In this particular scenario, Simon was a clinically depressed 53-year-old who had been medicated for years. Simon reported difficulty concentrating and remembering things, and showed little interest in doing anything at all. He admitted to staff members that he was planning on killing himself. From a physician’s standpoint, their goal is to do everything they can do keep a patient alive. The psychiatrists’ suggestion was to try electroconvulsive shock therapy (ECT) as a more intense method to hopefully alleviate some of his depression. ECT would require 6 shocks over a 2-week period. While the charge of electricity induces a convulsive seizure, studies conducted with elderly depressed patients have shown that the procedure significantly reduces remission rate (Bjølseth et al., 2014).

Analysis

In many cases, such as when an individual is comatose, we value the decision the individual would have made prior to their comatose state, or based on what they had written in their living will. Similarly, some may argue that Simon should be allowed to take his own life if he so chooses in order to end his suffering. However, I argue that if Simon has treatment-resistant depression (TRD), he is not in a healthy state of mind to make a clear decision.
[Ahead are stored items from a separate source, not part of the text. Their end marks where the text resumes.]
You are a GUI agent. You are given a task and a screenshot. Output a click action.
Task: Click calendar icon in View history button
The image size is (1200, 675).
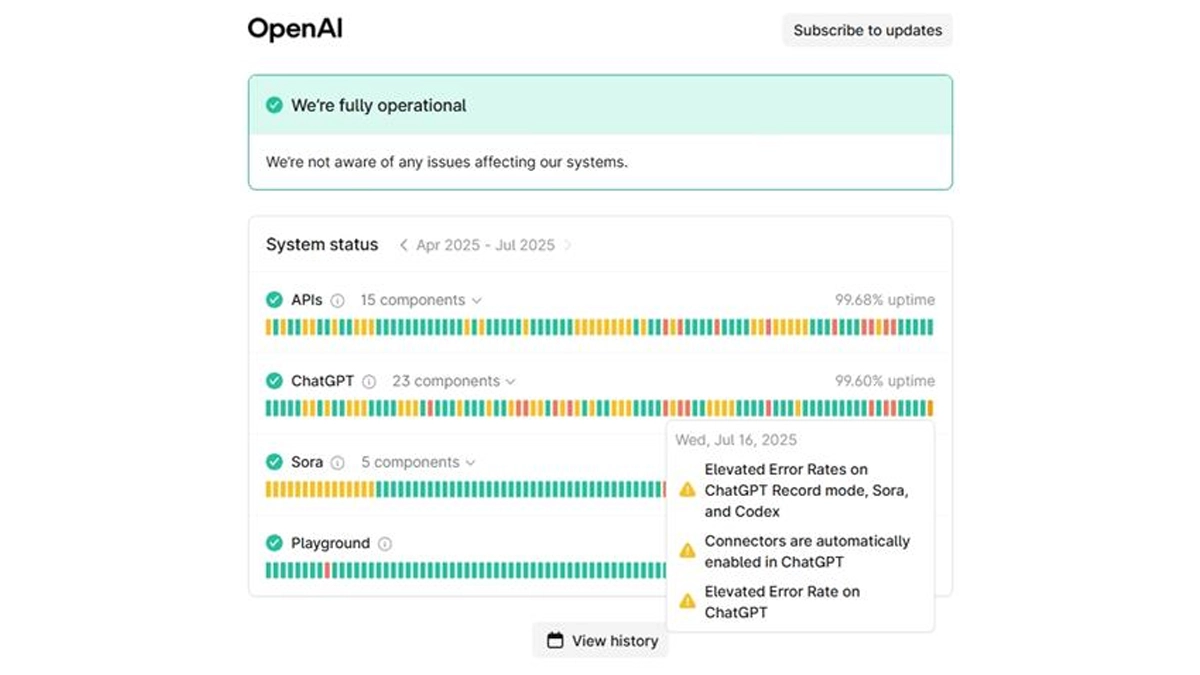(x=554, y=641)
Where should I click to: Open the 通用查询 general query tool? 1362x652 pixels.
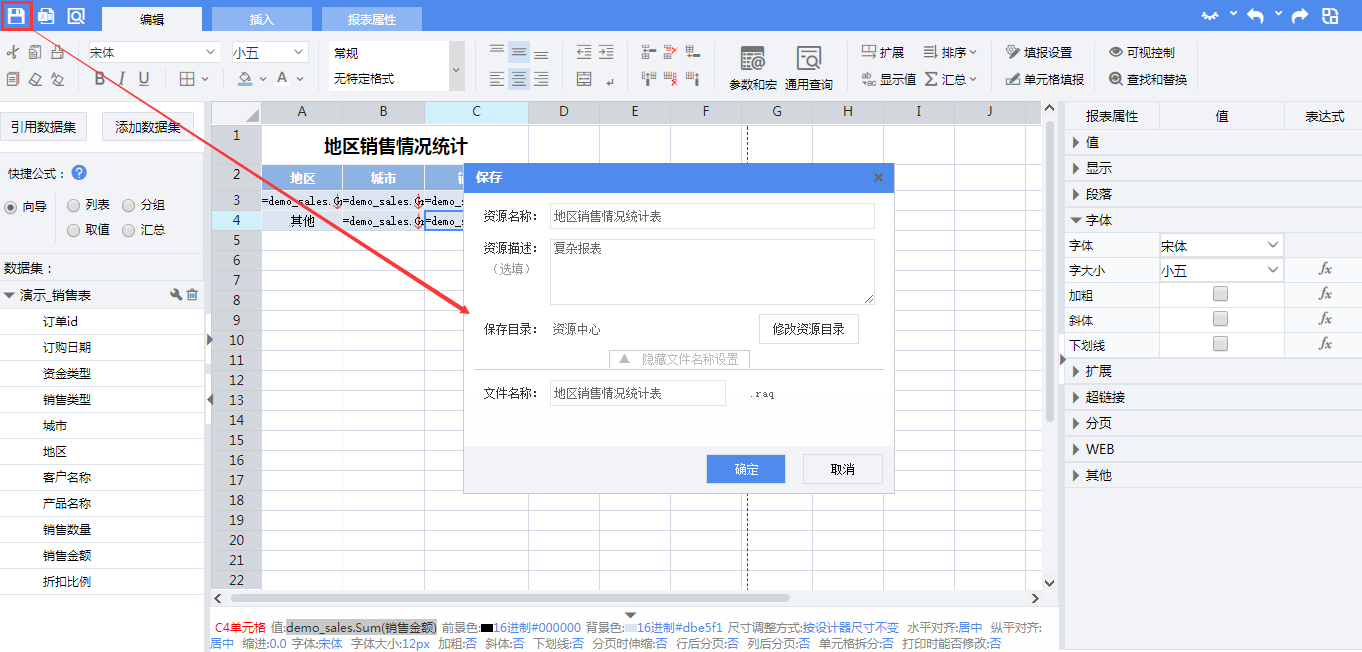click(x=808, y=68)
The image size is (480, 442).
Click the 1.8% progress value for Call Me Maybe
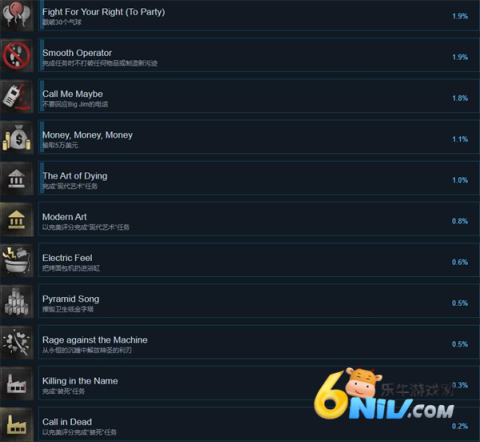tap(460, 98)
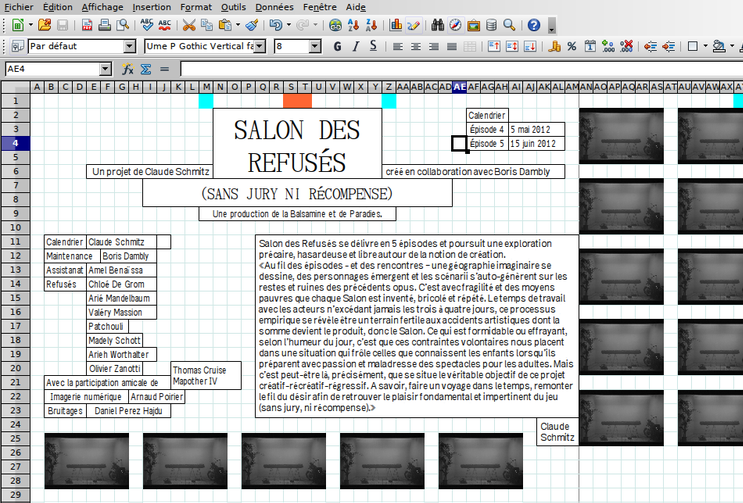Open the Format menu
The width and height of the screenshot is (743, 503).
click(196, 6)
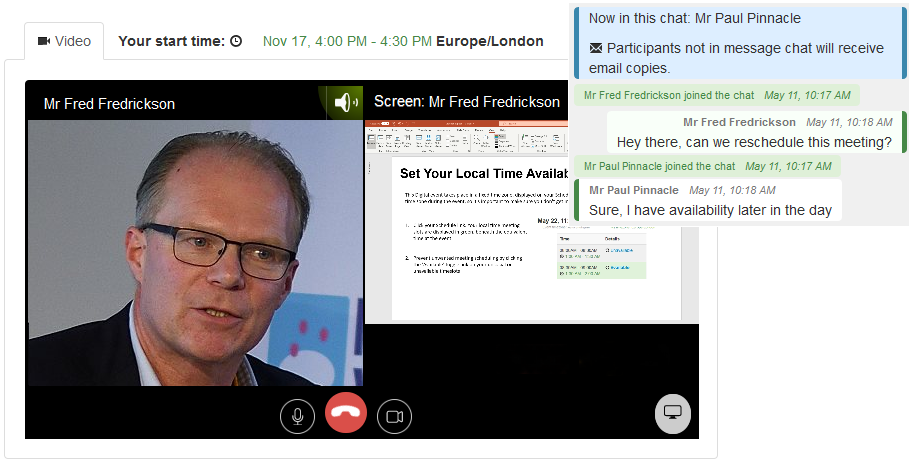Click 'Mr Fred Fredrickson joined the chat' notice

point(669,95)
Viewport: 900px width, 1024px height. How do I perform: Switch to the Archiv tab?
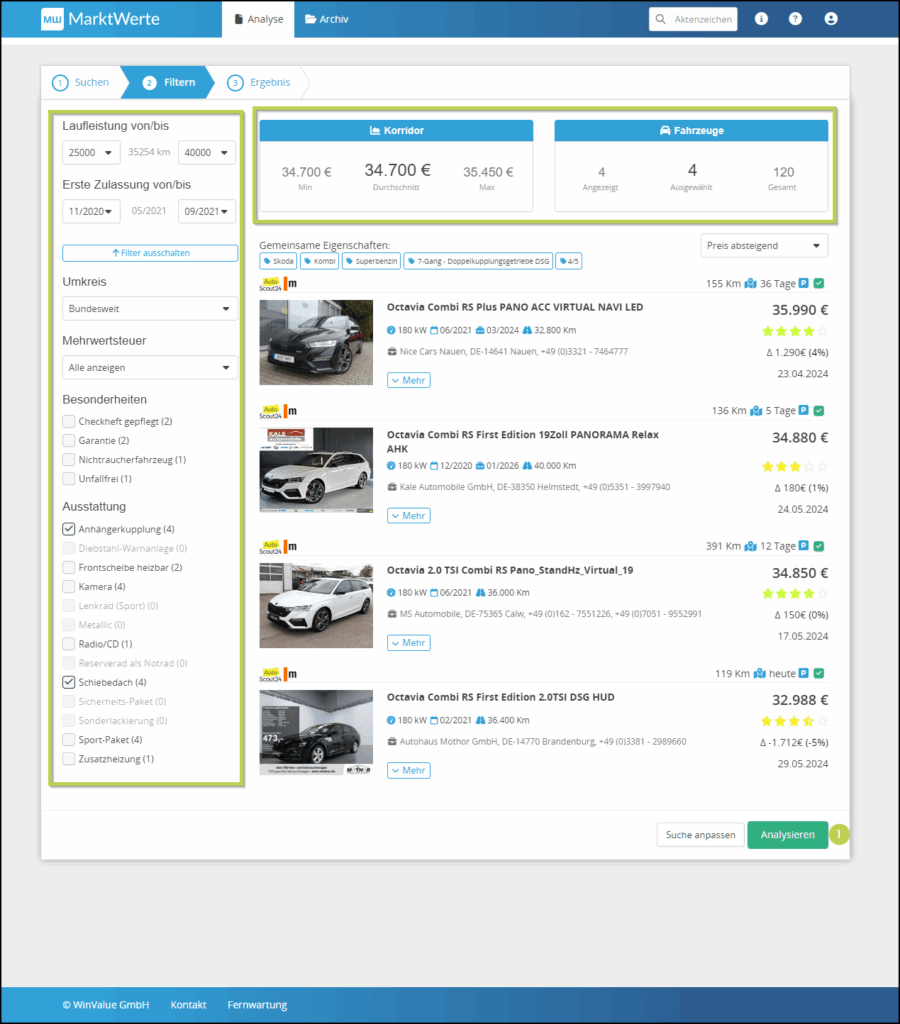[x=327, y=19]
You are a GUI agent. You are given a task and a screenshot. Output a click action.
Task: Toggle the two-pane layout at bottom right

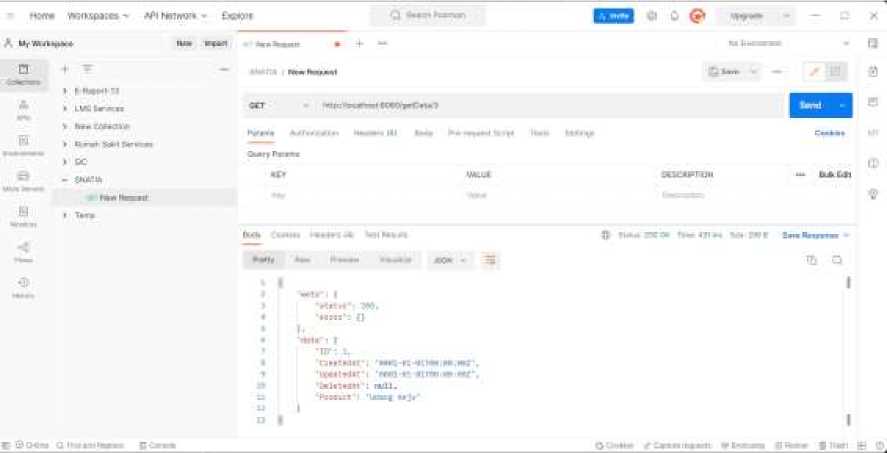tap(859, 445)
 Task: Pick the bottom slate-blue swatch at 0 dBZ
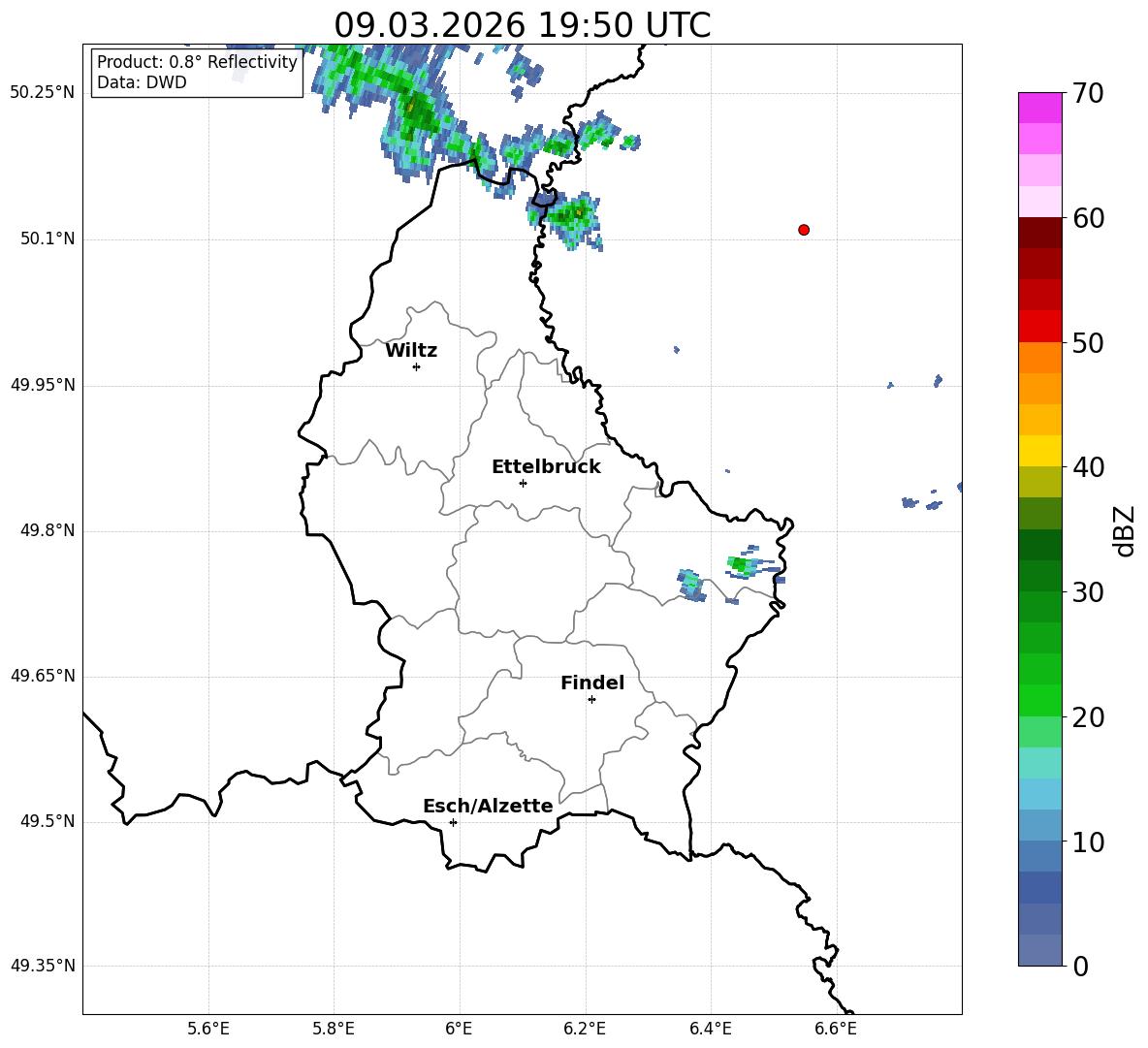1040,950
TRD occurs when depressed patients are nonresponsive to treatment used for depression, and many alternative methods are now being utilized to treat these patients, such as ECT or brain stimulation (Souery et al., 2006). Therefore, the psychiatrists should do their job and treat him to the best of their ability, and perhaps once he is thinking rationally again he will be able to make a clearer life choice. Thomas, Waluchow and Gedge (2014) raise an important question – “Should we regret having administered the most effective known treatment for Simon’s depression or regret that the most effective treatment available proved to be inadequate?” In the non-maleficent viewpoint it is best to try all options before all else fails.

Perhaps my opinion is biased because I will one day become a psychologist. From a psychologist’s standpoint, their primary goal is to keep a patient alive and do whatever it takes to minimize suffering and help a patient recover. However even thinking about this situation from my own moral viewpoint, I think that suicide is not the solution to end suffering, and that Simon will be able to recover through means of other options that were not previously explored, and as humanbeings it is our duty to do what we can to keep Simon alive and treat his depression so that he is no longer suffering and can live a full and fulfilling life.

Resources

Bjølseth TM, Engedel K, Benth JS, Dybedal GS, Gaarden TL and Tanum L (2014). Clinical            efficacy of formula-based bifrontal versus right unilateral electroconvulsive therapy         (ECT) in the treatment of major depression among elderly patients: A pragmatic,       randomized, assessor-blinded, controlled trial. J Affect Disord. 175C:8-17.

Souery D, Papakostas GI and Trivedi MH (2006). Treatment-resistant depression. J Clin             Psychiatry. 67 Suppl 6:16-22.

Thomas, John, Wilfrid J. Waluchow, and Elisabeth Gedge. Well and Good: A Case Study   Approach to Health Care Ethics. 4th ed. N.p.: Broadview, 2014. Print.